Magill and Wood set up the Eastbourne Horticultural Society (originally called the East Harbour Society), with Wood calling an inaugural meeting on 1 March 1938 via a flyer that she distributed to residents. They attracted Elizabeth Gilmer, who was chair of the Wellington Horticultural Society, as patron for their society, Magill was the inaugural vice-president, and Wood the inaugural honorary secretary-treasurer. The society's first show was held in September 1938. The September 1941 show was attended by Cyril Newall, who earlier that year had been appointed governor-general of New Zealand. Wood remained the society's secretary-treasurer until 1970, when she was elected honorary member. She also held memberships with the Hutt Valley and East Harbour Rose Society (where she was on the council), and the Floral Art Society.

In 1939, Wood became joint secretary when an Eastbourne group was formed to arrange the local contribution towards the Wellington Provincial Centennial Memorial. Wood was also secretary of the Eastbourne Lyric Group, a group that she had founded in 1937.

In 1948, Wood was one of the founders of the East Harbour Women's Club. From 1947 to 1975, she was the honorary secretary for the Eastbourne branch of the Red Cross.

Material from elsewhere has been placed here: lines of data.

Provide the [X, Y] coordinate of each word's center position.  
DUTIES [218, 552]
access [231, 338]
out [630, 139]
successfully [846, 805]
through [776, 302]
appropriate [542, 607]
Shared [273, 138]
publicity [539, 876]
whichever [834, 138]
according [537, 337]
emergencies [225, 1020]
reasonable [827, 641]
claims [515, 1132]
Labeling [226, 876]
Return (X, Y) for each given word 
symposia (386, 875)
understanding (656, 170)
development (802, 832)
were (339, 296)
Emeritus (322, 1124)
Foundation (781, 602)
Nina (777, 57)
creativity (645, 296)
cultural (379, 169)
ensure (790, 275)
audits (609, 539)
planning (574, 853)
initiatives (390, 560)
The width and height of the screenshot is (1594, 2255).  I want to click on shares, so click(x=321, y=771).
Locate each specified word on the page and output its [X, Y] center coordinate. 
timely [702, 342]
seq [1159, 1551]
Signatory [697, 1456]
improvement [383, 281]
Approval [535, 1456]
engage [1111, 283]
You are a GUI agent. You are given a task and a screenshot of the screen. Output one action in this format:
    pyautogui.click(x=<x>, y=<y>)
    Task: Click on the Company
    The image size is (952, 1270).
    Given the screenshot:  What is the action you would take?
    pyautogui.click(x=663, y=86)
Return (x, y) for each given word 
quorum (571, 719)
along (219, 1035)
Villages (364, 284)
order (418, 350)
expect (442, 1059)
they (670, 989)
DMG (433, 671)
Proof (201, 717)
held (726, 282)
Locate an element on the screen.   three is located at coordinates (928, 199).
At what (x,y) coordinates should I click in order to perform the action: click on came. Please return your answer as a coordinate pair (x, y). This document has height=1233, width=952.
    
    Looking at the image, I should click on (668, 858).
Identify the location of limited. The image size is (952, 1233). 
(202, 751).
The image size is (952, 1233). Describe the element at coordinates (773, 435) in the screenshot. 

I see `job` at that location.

In her final year, she developed blood clots in her legs. She remained bed-ridden at Bowen Hospital in Crofton Downs even after an operation. She died on 25 August 1979.

==Awards and recognition==
In 1933, Wood was a founding member of the New Zealand Institute of Chartered Secretaries. She was admitted a fellow of the organisation (FCSNZ) and after the 1953 merger with the Institute of Chartered Secretaries and Administrators, the honorifics changed to FCIS (fellow of the Chartered Institute of Secretaries). In 1963, she was elected fellow of the Royal New Zealand Institute of Horticulture (FRNZIH). In the 1963 New Year Honours, she was appointed member of the Order of the British Empire (MBE) for her services as secretary of the Royal Society of New Zealand. In 2017, Wood was selected as one of the Royal Society Te Apārangi's 150 women in 150 words.